> INPUT FOR THIS TASK
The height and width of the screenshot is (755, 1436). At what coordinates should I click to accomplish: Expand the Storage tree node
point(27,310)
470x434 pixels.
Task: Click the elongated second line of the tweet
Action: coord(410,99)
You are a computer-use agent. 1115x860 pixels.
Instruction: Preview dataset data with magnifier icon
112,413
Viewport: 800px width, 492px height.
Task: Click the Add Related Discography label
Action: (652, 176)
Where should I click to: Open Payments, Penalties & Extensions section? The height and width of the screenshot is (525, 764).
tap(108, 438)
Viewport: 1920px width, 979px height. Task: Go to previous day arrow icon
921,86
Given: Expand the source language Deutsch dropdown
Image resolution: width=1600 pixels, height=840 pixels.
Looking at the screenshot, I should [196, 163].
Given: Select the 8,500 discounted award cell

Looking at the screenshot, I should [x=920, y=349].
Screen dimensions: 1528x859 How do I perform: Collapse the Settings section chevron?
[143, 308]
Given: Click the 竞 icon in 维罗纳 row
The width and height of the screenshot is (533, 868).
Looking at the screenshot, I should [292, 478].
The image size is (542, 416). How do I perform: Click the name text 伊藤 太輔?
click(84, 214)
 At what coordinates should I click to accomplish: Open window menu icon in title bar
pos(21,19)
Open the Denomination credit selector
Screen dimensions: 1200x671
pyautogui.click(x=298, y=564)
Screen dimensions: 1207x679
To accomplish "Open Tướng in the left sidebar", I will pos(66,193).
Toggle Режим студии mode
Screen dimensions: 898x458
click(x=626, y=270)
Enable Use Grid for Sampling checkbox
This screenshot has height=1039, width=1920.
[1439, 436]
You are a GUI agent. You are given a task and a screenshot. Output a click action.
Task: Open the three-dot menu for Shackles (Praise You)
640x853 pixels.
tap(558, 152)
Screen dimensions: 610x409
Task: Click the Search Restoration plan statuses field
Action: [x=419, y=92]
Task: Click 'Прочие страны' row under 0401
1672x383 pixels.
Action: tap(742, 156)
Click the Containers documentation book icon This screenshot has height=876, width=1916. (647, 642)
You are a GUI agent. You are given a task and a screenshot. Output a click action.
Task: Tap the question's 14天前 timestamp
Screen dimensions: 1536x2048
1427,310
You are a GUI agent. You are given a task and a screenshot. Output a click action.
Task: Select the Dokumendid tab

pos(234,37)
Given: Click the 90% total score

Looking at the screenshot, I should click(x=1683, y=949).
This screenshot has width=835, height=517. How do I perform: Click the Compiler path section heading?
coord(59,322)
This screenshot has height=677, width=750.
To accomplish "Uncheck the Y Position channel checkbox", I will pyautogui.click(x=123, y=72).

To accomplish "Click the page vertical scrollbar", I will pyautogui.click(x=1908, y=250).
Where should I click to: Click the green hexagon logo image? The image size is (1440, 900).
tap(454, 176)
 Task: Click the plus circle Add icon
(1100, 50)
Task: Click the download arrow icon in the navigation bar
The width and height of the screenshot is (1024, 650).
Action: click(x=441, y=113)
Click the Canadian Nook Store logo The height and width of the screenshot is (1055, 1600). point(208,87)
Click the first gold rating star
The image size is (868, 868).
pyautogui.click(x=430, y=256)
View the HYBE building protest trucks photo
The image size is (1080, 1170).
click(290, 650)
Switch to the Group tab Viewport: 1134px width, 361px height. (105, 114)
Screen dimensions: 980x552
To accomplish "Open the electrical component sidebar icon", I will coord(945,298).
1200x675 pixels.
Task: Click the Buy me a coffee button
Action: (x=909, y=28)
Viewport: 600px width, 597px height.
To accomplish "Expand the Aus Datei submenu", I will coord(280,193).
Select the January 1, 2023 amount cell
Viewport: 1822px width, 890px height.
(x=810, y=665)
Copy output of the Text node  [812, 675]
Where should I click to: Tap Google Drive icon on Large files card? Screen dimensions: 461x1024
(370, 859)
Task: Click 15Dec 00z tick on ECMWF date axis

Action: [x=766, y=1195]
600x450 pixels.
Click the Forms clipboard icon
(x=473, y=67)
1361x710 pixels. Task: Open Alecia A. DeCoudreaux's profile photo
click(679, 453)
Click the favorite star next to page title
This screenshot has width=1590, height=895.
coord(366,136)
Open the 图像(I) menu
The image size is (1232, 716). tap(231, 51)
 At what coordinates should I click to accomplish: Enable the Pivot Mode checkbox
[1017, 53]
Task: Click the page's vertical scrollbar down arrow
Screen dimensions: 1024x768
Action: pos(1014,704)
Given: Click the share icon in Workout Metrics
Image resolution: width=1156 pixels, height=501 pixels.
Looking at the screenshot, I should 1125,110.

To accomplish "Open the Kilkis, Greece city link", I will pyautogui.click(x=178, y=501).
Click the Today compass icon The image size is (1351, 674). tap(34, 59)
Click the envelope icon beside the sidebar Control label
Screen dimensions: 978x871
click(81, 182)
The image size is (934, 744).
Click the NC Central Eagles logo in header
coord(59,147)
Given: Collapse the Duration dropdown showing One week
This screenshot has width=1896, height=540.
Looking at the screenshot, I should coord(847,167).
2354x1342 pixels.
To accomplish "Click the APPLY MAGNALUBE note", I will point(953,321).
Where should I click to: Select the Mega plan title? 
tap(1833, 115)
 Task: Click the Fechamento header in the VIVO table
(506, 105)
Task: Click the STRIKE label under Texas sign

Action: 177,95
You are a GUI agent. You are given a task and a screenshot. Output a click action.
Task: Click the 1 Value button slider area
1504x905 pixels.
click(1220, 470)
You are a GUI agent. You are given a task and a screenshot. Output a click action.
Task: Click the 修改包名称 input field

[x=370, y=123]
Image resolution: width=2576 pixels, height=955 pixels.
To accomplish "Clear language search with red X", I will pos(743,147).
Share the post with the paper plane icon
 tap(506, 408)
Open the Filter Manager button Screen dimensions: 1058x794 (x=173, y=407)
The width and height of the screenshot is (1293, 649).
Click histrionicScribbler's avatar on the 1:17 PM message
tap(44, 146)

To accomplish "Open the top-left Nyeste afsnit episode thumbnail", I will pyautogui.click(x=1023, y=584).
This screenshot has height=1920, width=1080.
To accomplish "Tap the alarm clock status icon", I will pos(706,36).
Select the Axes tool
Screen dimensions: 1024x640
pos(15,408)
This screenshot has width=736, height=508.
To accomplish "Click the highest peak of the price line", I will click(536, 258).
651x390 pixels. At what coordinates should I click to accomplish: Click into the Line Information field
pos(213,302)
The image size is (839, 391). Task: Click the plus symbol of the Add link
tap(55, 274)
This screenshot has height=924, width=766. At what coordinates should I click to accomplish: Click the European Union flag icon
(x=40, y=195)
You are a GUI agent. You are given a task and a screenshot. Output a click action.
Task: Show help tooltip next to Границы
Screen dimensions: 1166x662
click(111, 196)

> WHAT THIS TASK INVOLVES
Check every line above for the string "vertical", and copy the ones that have it.

> RESPONSE AREA
To accomplish "Click the page vertical scrollbar", I will pyautogui.click(x=1908, y=250).
Task: Click the page's vertical scrollbar down arrow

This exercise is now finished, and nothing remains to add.